===== Records for this exercise =====

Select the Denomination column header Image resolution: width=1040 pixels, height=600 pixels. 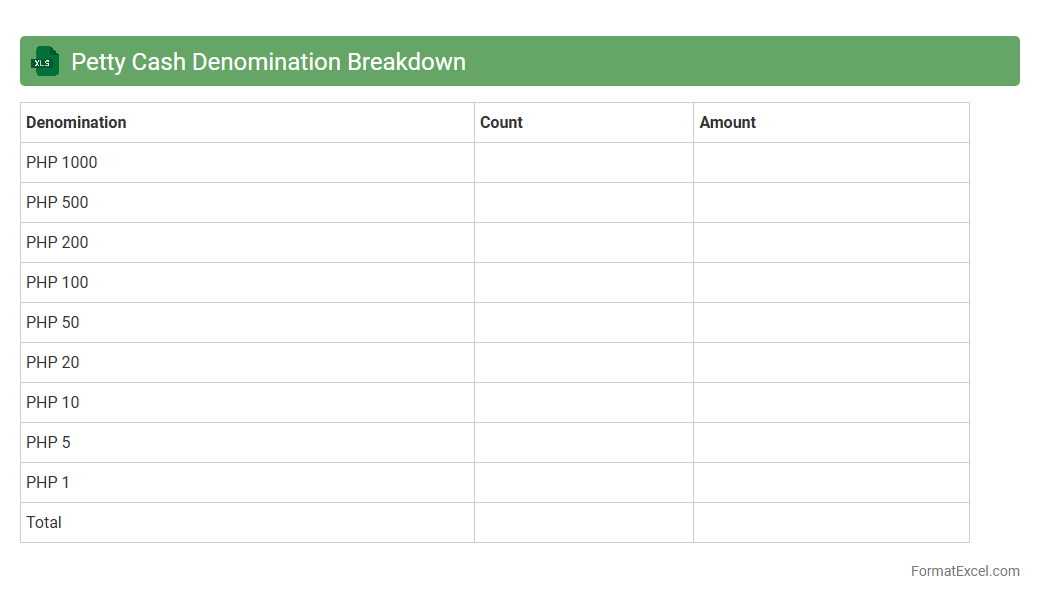click(76, 122)
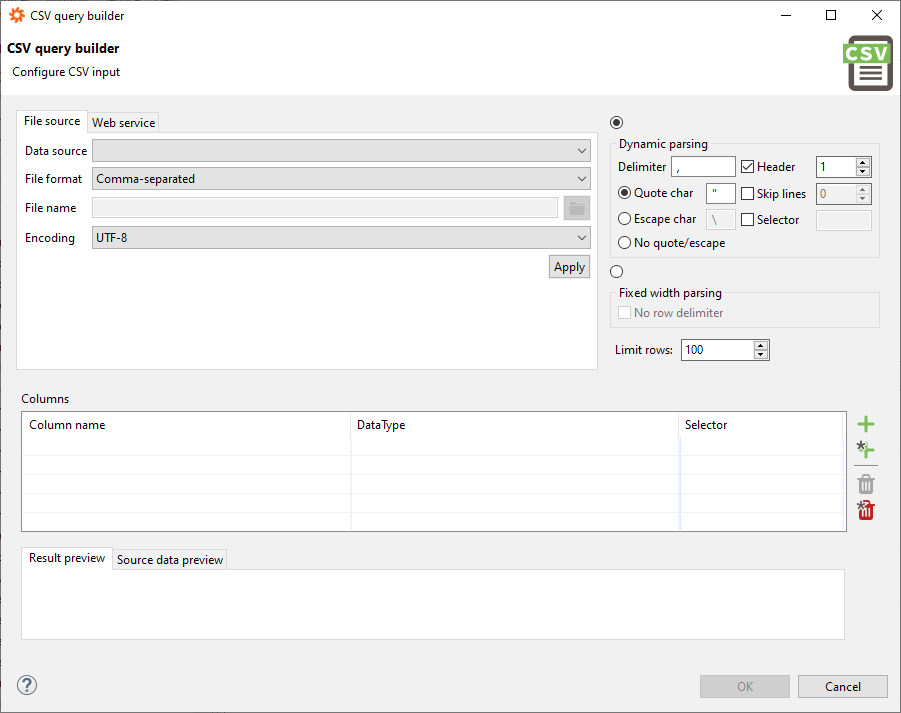Decrease the Header row count spinner
This screenshot has height=713, width=901.
pos(863,172)
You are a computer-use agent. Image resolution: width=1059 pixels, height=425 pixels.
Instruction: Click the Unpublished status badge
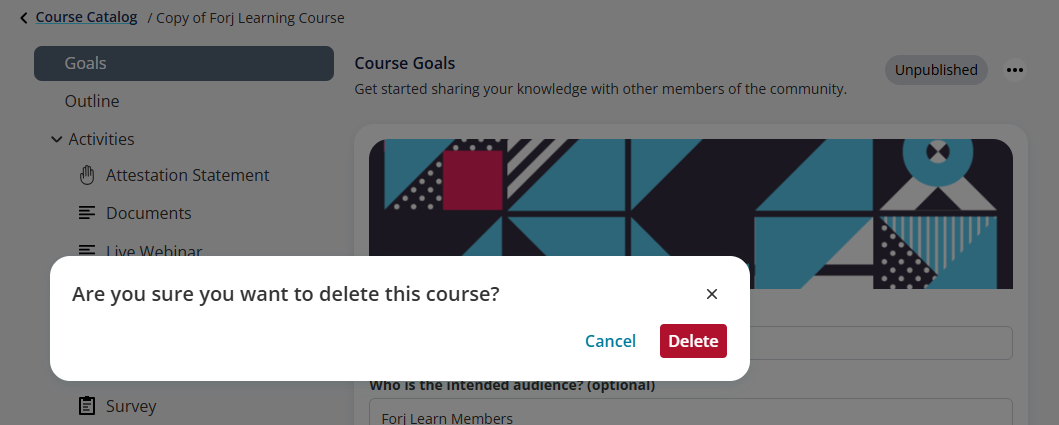click(936, 70)
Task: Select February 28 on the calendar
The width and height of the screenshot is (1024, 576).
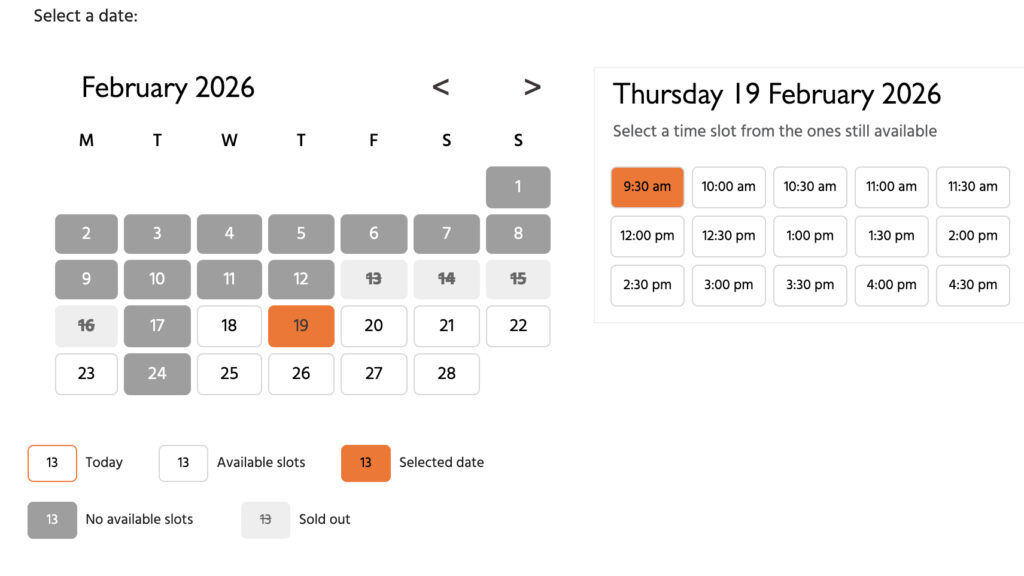Action: click(x=446, y=374)
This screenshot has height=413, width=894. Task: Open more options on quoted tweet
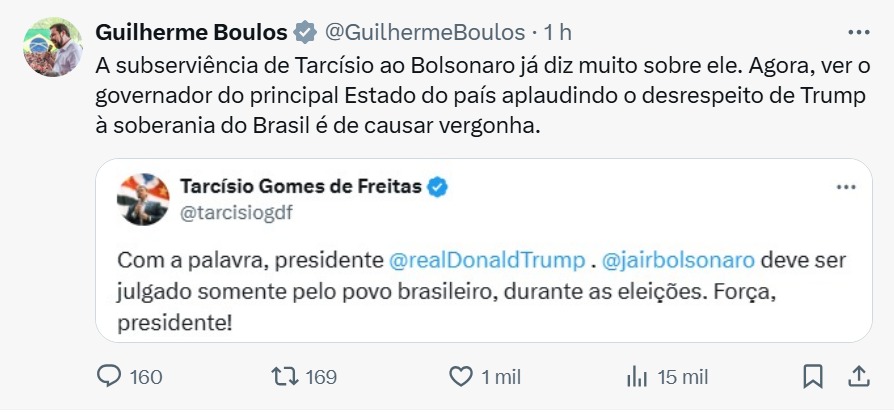point(844,188)
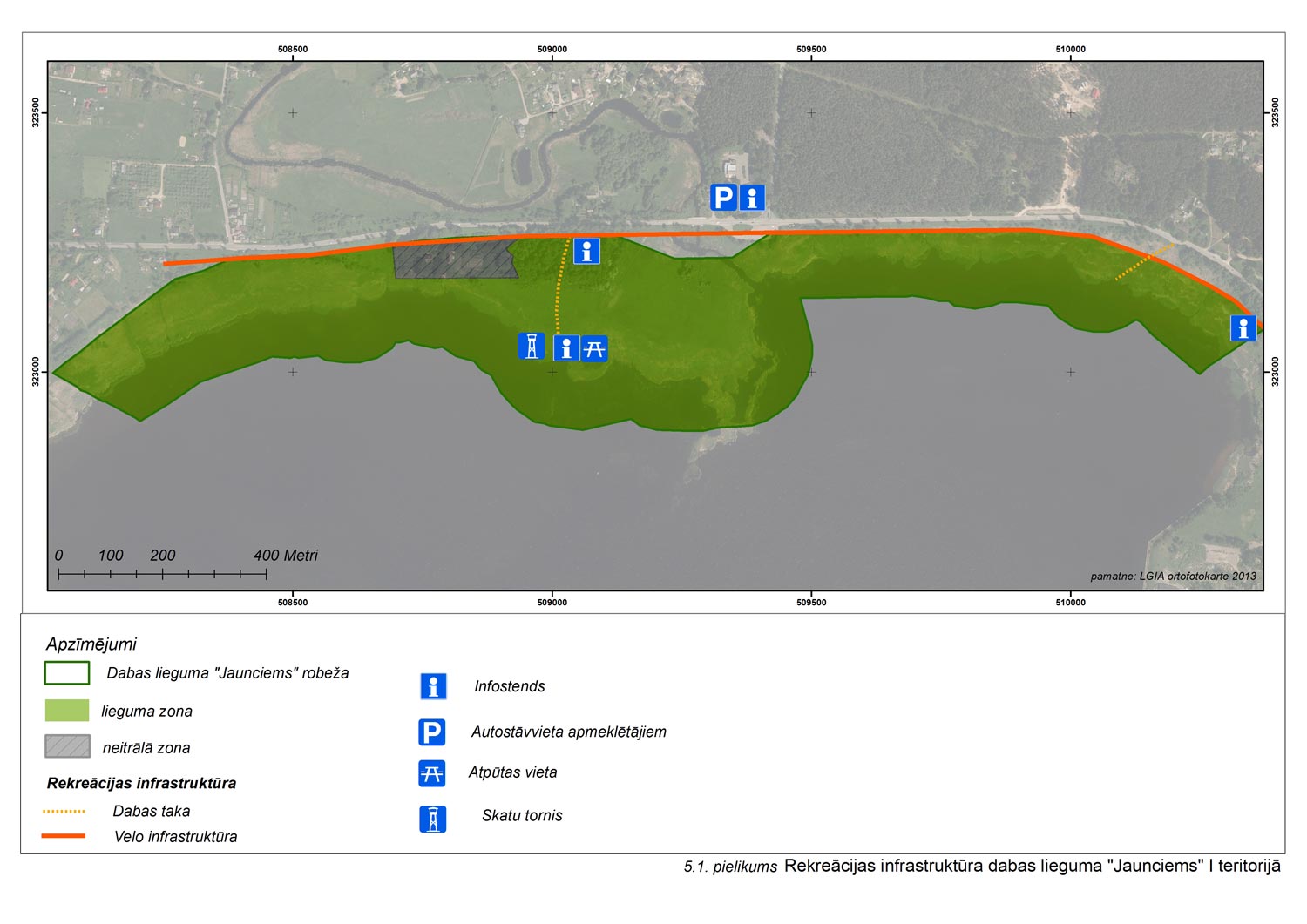Click the info icon beside the map parking sign

pyautogui.click(x=752, y=198)
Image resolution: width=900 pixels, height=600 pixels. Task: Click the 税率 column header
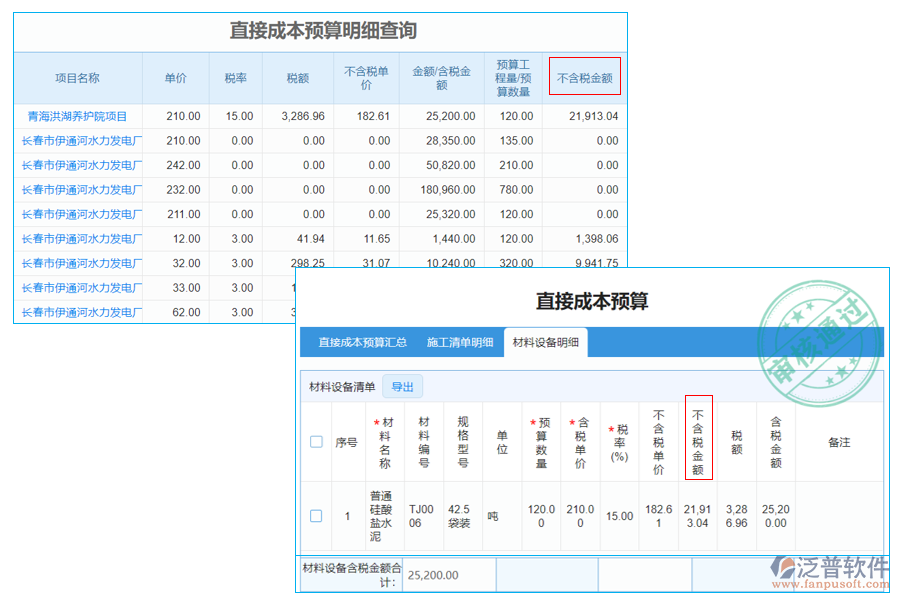tap(234, 76)
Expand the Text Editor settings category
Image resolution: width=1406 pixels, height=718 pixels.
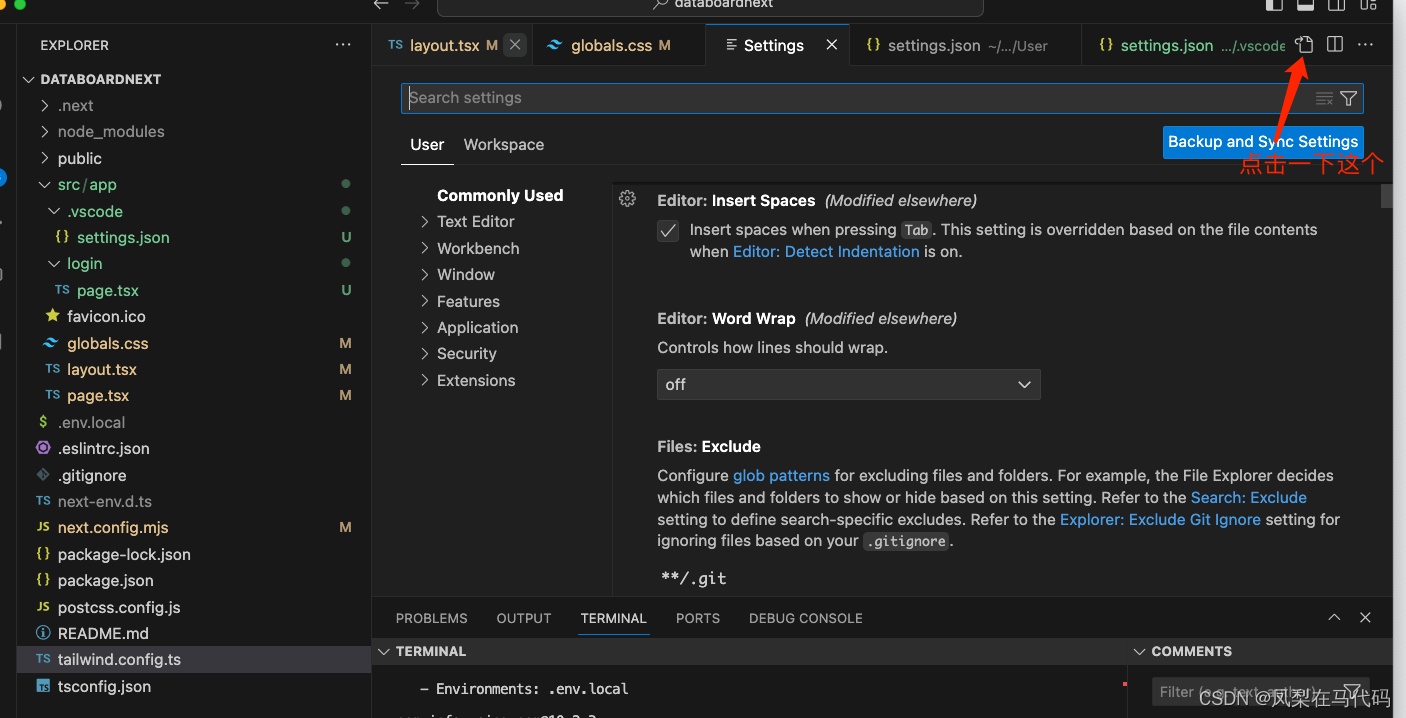coord(477,221)
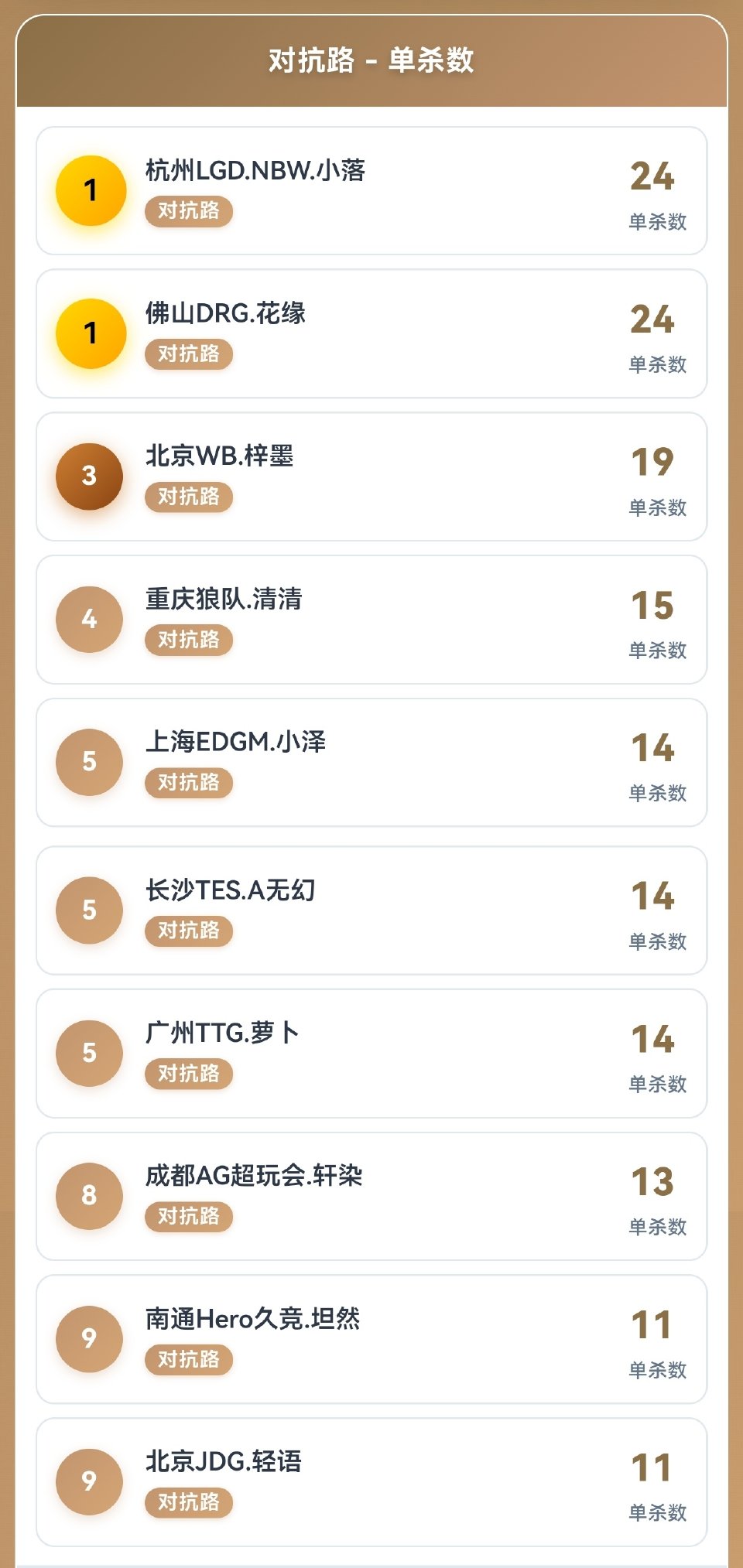
Task: Select the 对抗路 tag under 广州TTG.萝卜
Action: coord(189,1074)

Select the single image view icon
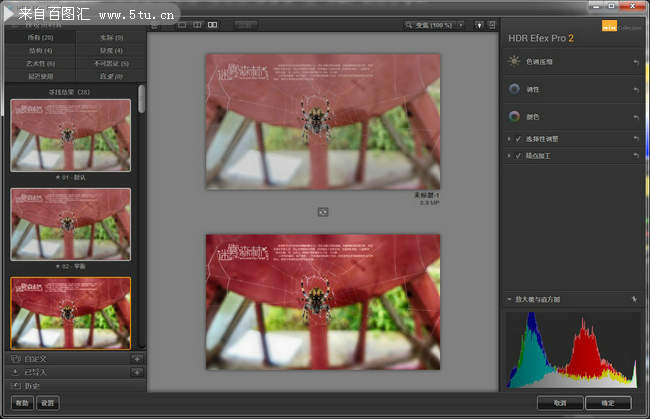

=====

### Try it
Please retype, exactly and only, the lines from the one holding "You are a computer-use" to the end of the entries, both ends included, without any pictures.

### Answer below
You are a computer-use agent. Image resolution: width=1059 pixels, height=425 pixels.
Instruction: Click the Unpublished status badge
click(936, 70)
Task: Select February 28 on the calendar
The width and height of the screenshot is (1024, 576).
Action: click(x=446, y=374)
This screenshot has height=413, width=894. Task: Open more options on quoted tweet
point(844,188)
Click the info icon beside the map parking sign

pyautogui.click(x=752, y=198)
Image resolution: width=900 pixels, height=600 pixels. Task: Click the 税率 column header
tap(234, 76)
Expand the Text Editor settings category
Image resolution: width=1406 pixels, height=718 pixels.
coord(477,221)
Task: Select the 对抗路 tag under 广州TTG.萝卜
Action: coord(189,1074)

Select the single image view icon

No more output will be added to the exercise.